Choroid Plexus Tumor
Also called: Atypical choroid plexus papilloma, choroid plexus carcinoma, choroid plexus papilloma
What is a choroid plexus tumor?
Choroid plexus tumors (CPTs) begin in the brain within areas called ventricles that are filled with cerebrospinal fluid. As CPTs grow, they block the flow of cerebrospinal fluid. This can increase pressure on the brain and cause the skull to get bigger.
A CPT may be noncancerous (benign) or cancerous:
- Choroid plexus papilloma (CPP) and atypical choroid plexus papilloma are both noncancerous and account for the majority of the choroid plexus tumors. These tumors grow slowly and rarely spread to other parts of the brain or spinal cord.
- Choroid plexus carcinoma (CPC), the cancerous form, grows faster and are much more likely to spread through the cerebrospinal fluid and invade nearby tissue.
How common are choroid plexus tumors?
Overall, choroid plexus tumors are rare and represent only about 3% of brain tumors in children.
They are most common in infants but can occur at any age. Choroid plexus tumors account for 10 to 20 percent of brain tumors diagnosed in children from birth to one year of age.
Choroid plexus papillomas (CPP) account for about 80% of all choroid plexus tumors.
Choroid plexus carcinomas (CPC) account for 10% to 20% of childhood choroid plexus tumors.
What are the symptoms of choroid plexus tumors?
CPT symptoms vary depending on the tumor’s location and size and the patient’s age. If your child has a CPT, symptoms may include the following:
- Headaches
- Nausea and vomiting (that are worse in the morning and improve as the day goes on)
- Feeling irritable and decreased energy
An infant or toddler with CPT may have trouble feeding or walking. The child’s fontanel (the “soft spot” at the top of the skull) may also become fuller.
How are choroid plexus tumors treated?
- Surgery — is the most common form of CPT treatment except in patients who should not have surgery because of their age or health or because of the tumor’s location. The goal of surgery is remove as much of the tumor as possible.
- Most patients with choroid plexus papilloma will need NO further treatment after the tumor is removed completely. Other patients may have a shunt (tube) inserted to drain extra fluid.
- Children with choroid plexus carcinoma undergo surgery to remove as much of the cancer as possible. These patients often need more treatment with chemotherapy and radiation to kill cancer cells that remain after surgery.

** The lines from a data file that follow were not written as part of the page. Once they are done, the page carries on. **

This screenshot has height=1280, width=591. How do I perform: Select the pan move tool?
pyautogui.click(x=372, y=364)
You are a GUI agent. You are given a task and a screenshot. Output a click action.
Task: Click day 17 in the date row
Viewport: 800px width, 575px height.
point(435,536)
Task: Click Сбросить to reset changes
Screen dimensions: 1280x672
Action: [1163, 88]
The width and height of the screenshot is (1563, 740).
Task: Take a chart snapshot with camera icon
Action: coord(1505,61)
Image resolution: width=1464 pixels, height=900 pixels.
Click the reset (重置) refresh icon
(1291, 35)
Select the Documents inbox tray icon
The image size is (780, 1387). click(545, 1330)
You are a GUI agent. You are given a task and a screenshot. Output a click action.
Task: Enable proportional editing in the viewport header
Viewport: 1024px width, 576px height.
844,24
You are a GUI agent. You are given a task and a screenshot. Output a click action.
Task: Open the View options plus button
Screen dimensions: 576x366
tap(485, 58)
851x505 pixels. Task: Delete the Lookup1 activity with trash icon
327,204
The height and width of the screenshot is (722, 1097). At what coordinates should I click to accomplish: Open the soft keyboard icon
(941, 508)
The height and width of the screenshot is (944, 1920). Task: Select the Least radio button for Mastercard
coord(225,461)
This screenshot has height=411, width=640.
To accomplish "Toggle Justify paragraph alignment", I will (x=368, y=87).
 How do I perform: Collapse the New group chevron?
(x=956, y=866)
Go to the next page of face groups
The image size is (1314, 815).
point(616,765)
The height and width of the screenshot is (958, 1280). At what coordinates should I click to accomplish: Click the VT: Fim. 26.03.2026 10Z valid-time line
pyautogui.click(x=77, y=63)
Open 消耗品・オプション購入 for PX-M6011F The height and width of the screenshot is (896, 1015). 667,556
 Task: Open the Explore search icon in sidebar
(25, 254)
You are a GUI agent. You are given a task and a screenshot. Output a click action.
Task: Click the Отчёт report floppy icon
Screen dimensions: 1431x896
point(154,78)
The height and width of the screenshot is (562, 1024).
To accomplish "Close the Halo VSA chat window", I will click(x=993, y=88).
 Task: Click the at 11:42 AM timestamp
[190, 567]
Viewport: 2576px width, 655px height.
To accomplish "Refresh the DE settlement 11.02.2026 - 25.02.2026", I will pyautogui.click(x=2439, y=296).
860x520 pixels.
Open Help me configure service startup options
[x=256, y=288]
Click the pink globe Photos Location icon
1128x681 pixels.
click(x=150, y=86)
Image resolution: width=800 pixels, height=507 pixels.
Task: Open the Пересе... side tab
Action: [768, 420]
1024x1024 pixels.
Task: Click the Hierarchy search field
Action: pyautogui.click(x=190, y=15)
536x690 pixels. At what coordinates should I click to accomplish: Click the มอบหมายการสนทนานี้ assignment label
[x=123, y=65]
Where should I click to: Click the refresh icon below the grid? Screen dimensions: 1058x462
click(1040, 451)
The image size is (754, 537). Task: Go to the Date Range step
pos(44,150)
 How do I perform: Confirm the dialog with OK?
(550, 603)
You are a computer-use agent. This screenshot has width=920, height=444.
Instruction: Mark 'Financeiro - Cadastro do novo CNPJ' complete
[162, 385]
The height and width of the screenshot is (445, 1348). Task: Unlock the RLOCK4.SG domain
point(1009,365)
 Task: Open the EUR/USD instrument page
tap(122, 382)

- Chemotherapy (“chemo”) — uses powerful medicines to kill cancer cells or stop them from growing (dividing) and making more cancer cells.
- Chemo may be injected into the bloodstream, so that it can travel throughout the body.
- Some chemo may be given by mouth.
- Combination therapy uses more than one type of chemo at a time.
- Radiation therapy — uses high-energy X-rays or other types of radiation to kill cancer cells or stop them from growing:
- External radiation uses machines outside the body to deliver the X-ray dose.